This Sunday, the Arab League welcomed the opening of Algerian airspace to humanitarian flights to and from Morocco, praising Algeria’s “position of solidarity” towards that country, according to the Efe agency.
In a statement, according to the Spanish news agency, the secretary general of the Arab League, Ahmed Abulgueit, highlighted the Algerian decision to open its airspace, closed two years ago, to humanitarian flights, highlighting the “total availability” expressed by Algeria to help Morocco, a neighboring country with which its land border has been closed for more than 30 years.
The Algerian decision comes after an earthquake shook the Marrakech region on Friday night, killing at least two thousand people.

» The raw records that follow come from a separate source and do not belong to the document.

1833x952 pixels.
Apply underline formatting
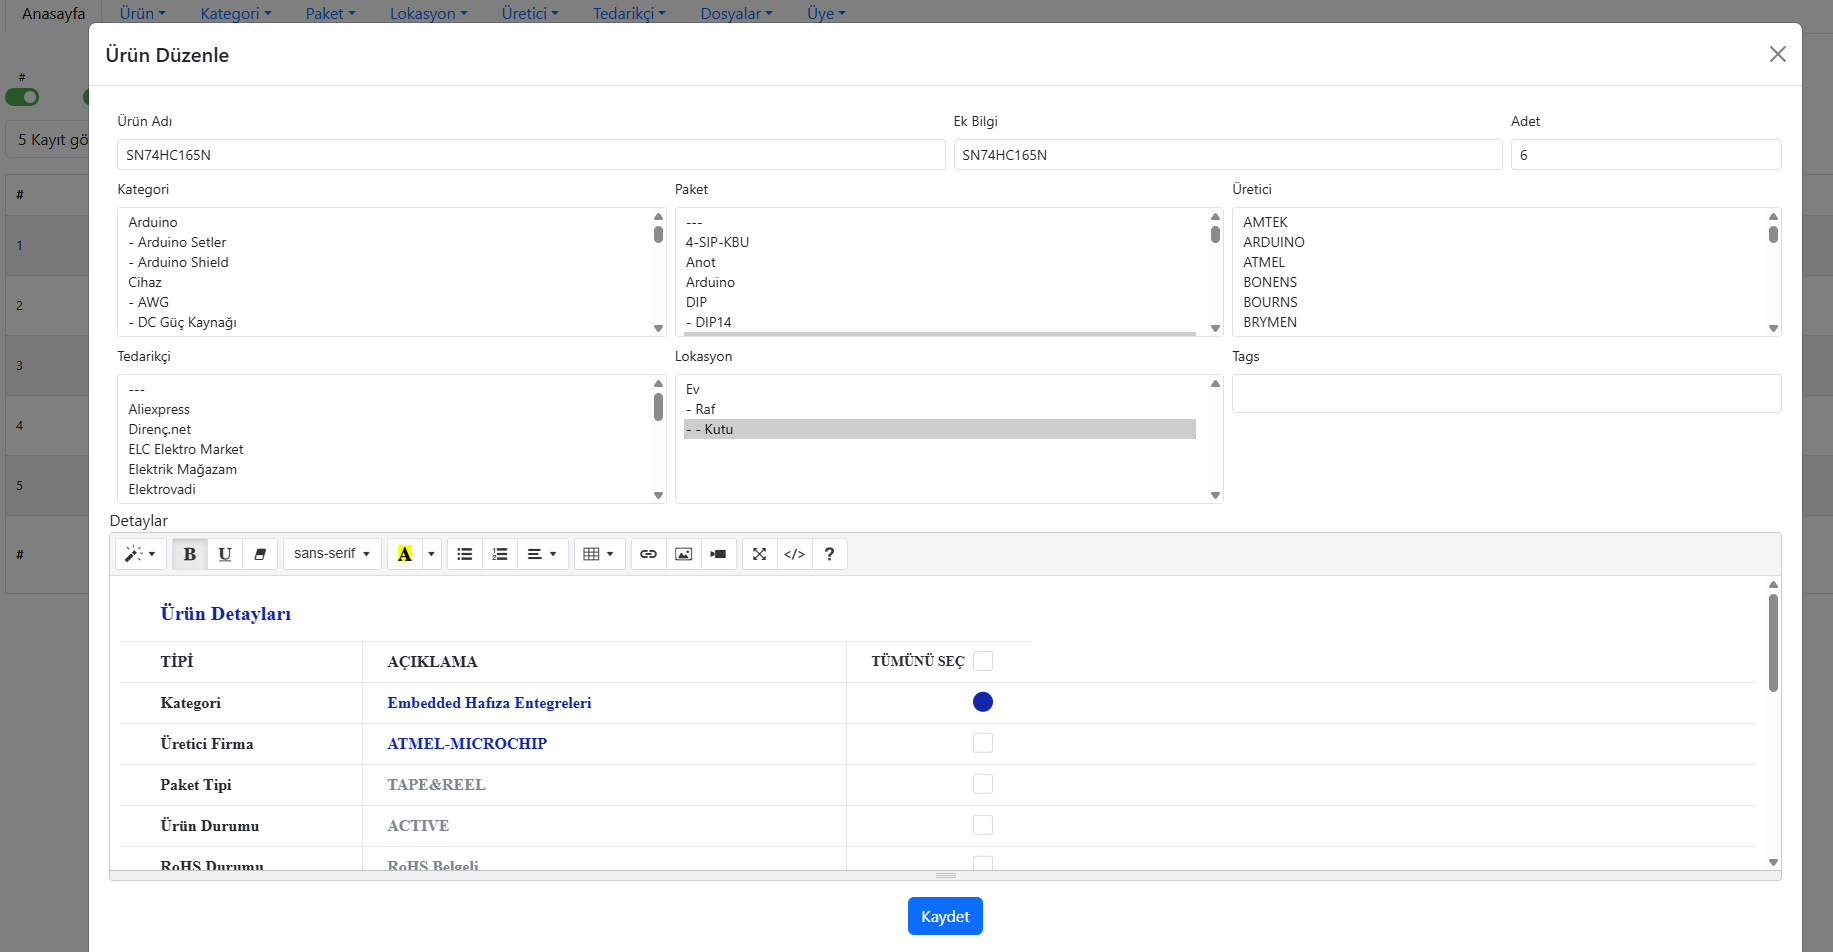[225, 554]
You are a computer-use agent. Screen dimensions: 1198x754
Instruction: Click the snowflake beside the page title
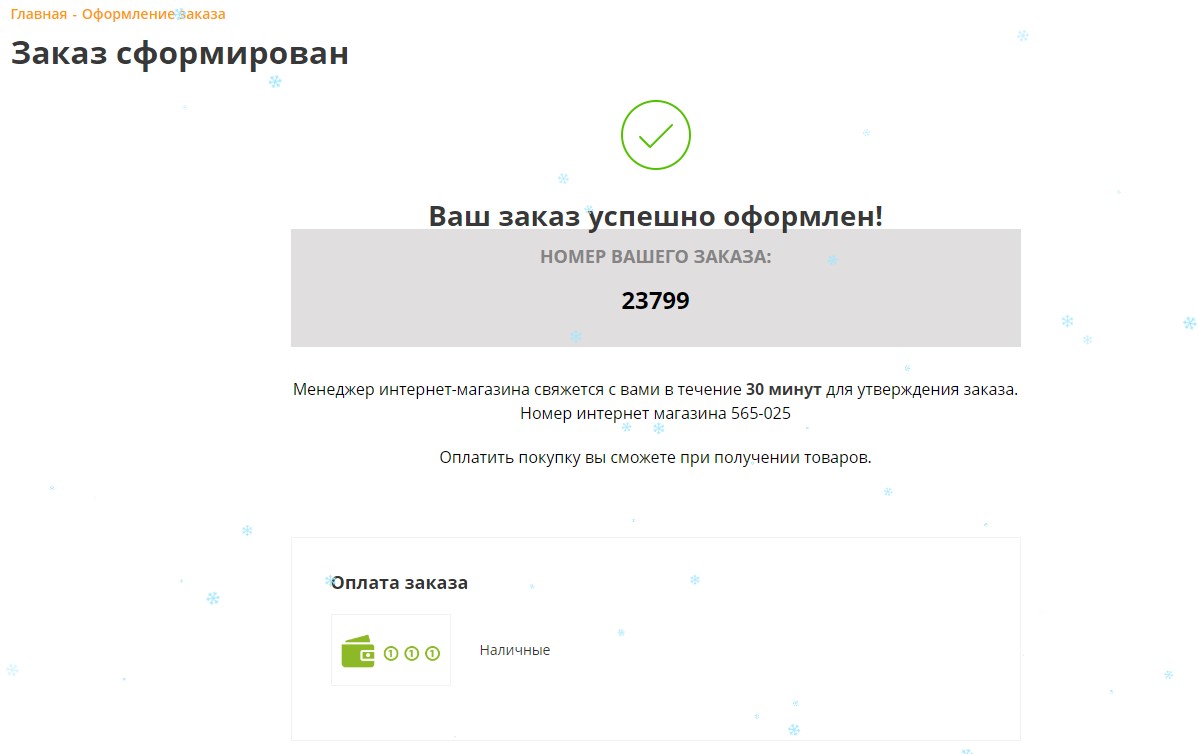click(x=275, y=82)
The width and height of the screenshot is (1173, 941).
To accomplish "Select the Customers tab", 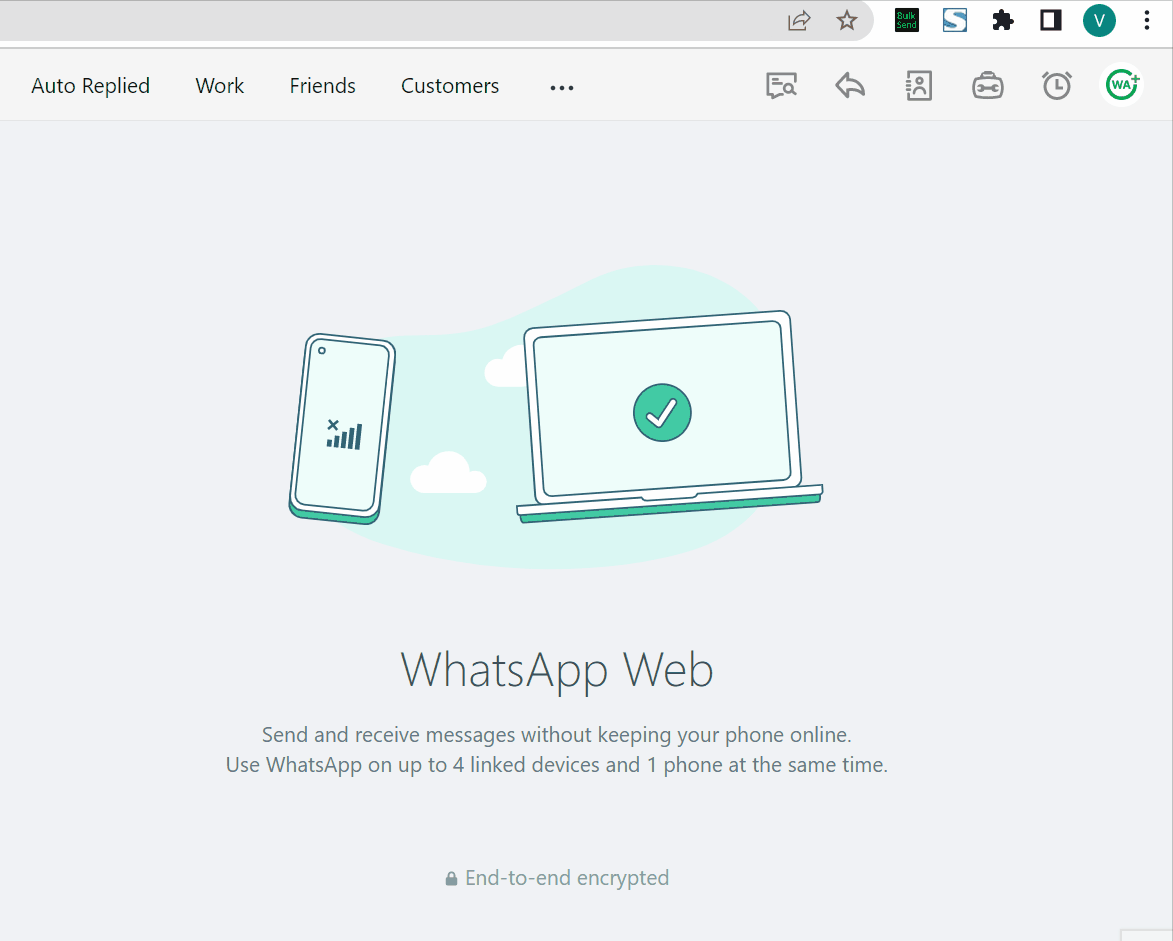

“I welcome Algeria’s genuine position alongside Morocco in the earthquake catastrophe, including the opening of airspace and the willingness to help (…) this is the Arab spirit of solidarity, which we are pleased to see prevail among brothers” said Abulgheit, quoted by Efe.
“Perhaps this can be deepened” to reconcile relations between Morocco and Algeria, he added.
On Saturday, Algeria announced the opening of its airspace to humanitarian flights and the transport of wounded people to and from Morocco, two years after banning civil and military flights from that country.
The Algerian authorities also guaranteed “total availability to provide humanitarian assistance and put all their material and human capabilities in solidarity with the brother Moroccan people, when Morocco requests it.”
The two countries are part of the Arab League, which includes more than 20 member states, but have had a tense relationship for decades due to political differences and mutual accusations of hostility.
In September 2021, Algiers ordered the immediate closure of its airspace to civil and military flights, as well as aircraft registered in Morocco, after breaking diplomatic relations with Rabat, accusing Morocco of “hostile actions.”
Algiers justified the measure with Rabat’s support for groups that Algeria classifies as terrorists and that were allegedly involved in the fires that devastated the north of the country and in which a hundred people lost their lives.
The land borders between both States have been closed since 1994 by Algerian decision, after Rabat indirectly blamed Algeria for an attack in Marrakech, imposing a visa requirement for Algerians to enter the country.
The earthquake that shook Morocco on Friday night caused more than two thousand deaths and more than two thousand injuries, causing extensive damage in the Marrakech region, an important Moroccan tourist destination.
The earthquake, whose epicenter was recorded in the town of Ighil, 63 kilometers southwest of the city of Marrakech, was felt in Portugal and Spain and reached a magnitude of 7.0 on the Richter scale, according to the National Institute of Geophysics of Marrakesh. .
The United States Geological Survey (USGS) recorded the magnitude of the earthquake at 6.8.